- Action item -
Would you print all of the records below exactly, without skipping any?

BEGIN Information

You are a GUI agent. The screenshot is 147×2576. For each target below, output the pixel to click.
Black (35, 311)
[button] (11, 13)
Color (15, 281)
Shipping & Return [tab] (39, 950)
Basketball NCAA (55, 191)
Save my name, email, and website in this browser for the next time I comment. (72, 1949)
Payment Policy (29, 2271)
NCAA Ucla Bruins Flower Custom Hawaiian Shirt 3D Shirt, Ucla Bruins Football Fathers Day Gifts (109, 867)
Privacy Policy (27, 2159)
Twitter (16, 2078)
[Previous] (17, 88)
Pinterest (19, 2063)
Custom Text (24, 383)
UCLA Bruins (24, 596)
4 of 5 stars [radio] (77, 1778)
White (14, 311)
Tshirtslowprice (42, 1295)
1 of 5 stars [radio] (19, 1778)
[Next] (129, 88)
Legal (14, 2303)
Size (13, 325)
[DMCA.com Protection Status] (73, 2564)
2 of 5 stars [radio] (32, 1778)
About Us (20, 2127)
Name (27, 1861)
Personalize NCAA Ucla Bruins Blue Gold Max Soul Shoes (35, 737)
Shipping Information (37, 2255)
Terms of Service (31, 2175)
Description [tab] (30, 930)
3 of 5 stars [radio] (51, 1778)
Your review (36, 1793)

END Information

- Solution for this exercise -
You are a GUI agent. The screenshot is 147×2576. For each target below, output the pixel to click.
Black (35, 311)
[button] (11, 13)
Color (15, 281)
Shipping & Return [tab] (39, 950)
Basketball NCAA (55, 191)
Save my name, email, and website in this browser for the next time I comment. (72, 1949)
Payment Policy (29, 2271)
NCAA Ucla Bruins Flower Custom Hawaiian Shirt 3D Shirt, Ucla Bruins Football Fathers Day Gifts (109, 867)
Privacy Policy (27, 2159)
Twitter (16, 2078)
[Previous] (17, 88)
Pinterest (19, 2063)
Custom Text (24, 383)
UCLA Bruins (24, 596)
4 of 5 stars [radio] (77, 1778)
White (14, 311)
Tshirtslowprice (42, 1295)
1 of 5 stars [radio] (19, 1778)
[Next] (129, 88)
Legal (14, 2303)
Size (13, 325)
[DMCA.com Protection Status] (73, 2564)
2 of 5 stars [radio] (32, 1778)
About Us (20, 2127)
Name (27, 1861)
Personalize NCAA Ucla Bruins Blue Gold Max Soul Shoes (35, 737)
Shipping Information (37, 2255)
Terms of Service (31, 2175)
Description [tab] (30, 930)
3 of 5 stars [radio] (51, 1778)
Your review (36, 1793)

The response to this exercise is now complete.